{b}DEBUUT 50 KM FAT ASS FIFTY SOERENDONK 30 DECEMBER 2000{eb}
Na jaren op de traditionele afstanden gelopen te hebben wilde ik wat anders. Maar wat staat je te wachten? Is het pad van de ultramarathon niet een té moeilijke drempel om te nemen? Mijn eerste ervaring met de ultramarathon was 19 augustus 2000, waarin ik in het estafetteteam van AV Veteranen Nederland uitkwam (ben tot 2000 licentielid Veteranen Nederland geweest, nu abonnee lid). We behaalden daar de eerste prijs, die recht gaf op gratis deelname het jaar daarop. Ik heb toen gezegd volgend jaar graag mee te doen, maar dan als sololoper.
Al enkele maanden later las ik dat er een ultramarathon over 50 kilometer gehouden zou worden in Soerendonk. Wel geen 6 uur, maar toch een uitdaging, je moet toch érgens beginnen. We kregen een aantrekkelijk parcours van ruim zeven kilometer voorgeschoteld met een uitstekende verzorging van nog wel twee posten. De sneeuw van de kerstdagen was nog duidelijk zichtbaar aanwezig en zorgde voor een fraai landschappelijk plaatje. De eerste 4 ronden verliepen naar wens. Na 29 kilometer wees de klok 2 uur en 31 minuten aan, ruimschoots binnen de limiet die ik mezelf gesteld had. Net binnen de 5 uur finishen was mijn doel, ruim tien kilometer per uur moest te doen zijn. Met nog 21 kilometer te gaan zou eventueel verval gecompenseerd worden. De daaropvolgende ronde begon het licht te sneeuwen, wat later overging in regen. Een echte loper deert dit niet, die laat zich niet beïnvloeden door natuurgeweld. Hoewel in de laatste tien kilometer de bovenbenen, vanwege de aanslag op de spieren begonnen te protesteren, hoefde ik niet af te zien. Na 4:41’08 gelopen te hebben, passeerde ik nog frisogend (althans volgens belangstellenden) de finishlijn. De vuurdoop in het ultralopen was geslaagd.
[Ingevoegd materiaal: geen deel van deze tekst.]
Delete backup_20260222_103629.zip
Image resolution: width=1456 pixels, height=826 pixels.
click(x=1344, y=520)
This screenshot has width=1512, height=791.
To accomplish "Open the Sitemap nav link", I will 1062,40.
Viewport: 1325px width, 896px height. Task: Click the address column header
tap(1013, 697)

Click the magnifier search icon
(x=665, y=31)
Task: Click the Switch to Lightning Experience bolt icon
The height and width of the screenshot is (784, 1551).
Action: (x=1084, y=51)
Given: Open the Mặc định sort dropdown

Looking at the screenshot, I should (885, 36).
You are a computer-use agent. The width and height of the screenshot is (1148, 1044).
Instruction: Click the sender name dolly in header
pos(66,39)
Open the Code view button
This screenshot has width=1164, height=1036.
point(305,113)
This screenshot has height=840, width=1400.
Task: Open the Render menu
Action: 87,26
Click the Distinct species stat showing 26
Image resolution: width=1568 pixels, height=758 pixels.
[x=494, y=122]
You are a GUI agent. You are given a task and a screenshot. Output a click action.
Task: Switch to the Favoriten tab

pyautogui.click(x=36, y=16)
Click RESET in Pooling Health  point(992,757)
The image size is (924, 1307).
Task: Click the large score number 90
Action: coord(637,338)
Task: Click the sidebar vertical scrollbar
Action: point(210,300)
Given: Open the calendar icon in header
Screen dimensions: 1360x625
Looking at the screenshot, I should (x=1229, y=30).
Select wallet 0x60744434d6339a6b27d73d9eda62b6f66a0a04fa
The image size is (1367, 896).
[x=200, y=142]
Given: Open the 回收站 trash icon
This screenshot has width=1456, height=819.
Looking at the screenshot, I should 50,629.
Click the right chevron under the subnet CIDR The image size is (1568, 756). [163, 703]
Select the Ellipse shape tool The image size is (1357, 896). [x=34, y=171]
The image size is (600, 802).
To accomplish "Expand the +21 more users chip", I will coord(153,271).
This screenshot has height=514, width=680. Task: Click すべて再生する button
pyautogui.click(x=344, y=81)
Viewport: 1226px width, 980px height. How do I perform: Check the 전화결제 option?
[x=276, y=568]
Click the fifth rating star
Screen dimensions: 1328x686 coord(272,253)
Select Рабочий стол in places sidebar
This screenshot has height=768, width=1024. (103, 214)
In tegenstelling tot de klassieke marathons komen er op dit soort wedstrijden weinig toeschouwers af. Ik hoorde een van de weinige supporters het als volgt samenvatten: ‘Als je in een marathon finisht ben je een held. Doe je er zoals hier 8 km bovenop, dan geniet je in je eentje, een geluk dat je met niemand hoeft te delen’. Na andere wedstrijden heb ik altijd enkele dagen spierpijn, toen niet. Latere ervaringen zullen mogelijk hierin een oplossing geven. Dat ik de smaak te pakken had was duidelijk. De voortreffelijke verzorging met gezellige praatjes onderweg, het sociale aspect van even met iemand meelopen en de wedstrijd bespreken, geeft dit ultralopen een ontspannen sfeer. In de traditionele wedstrijden wordt snel een bekertje drinken van de tafel geritst, want er mogen geen seconden verloren gaan. Dit soort toestanden ontbraken gelukkig in Soerendonk.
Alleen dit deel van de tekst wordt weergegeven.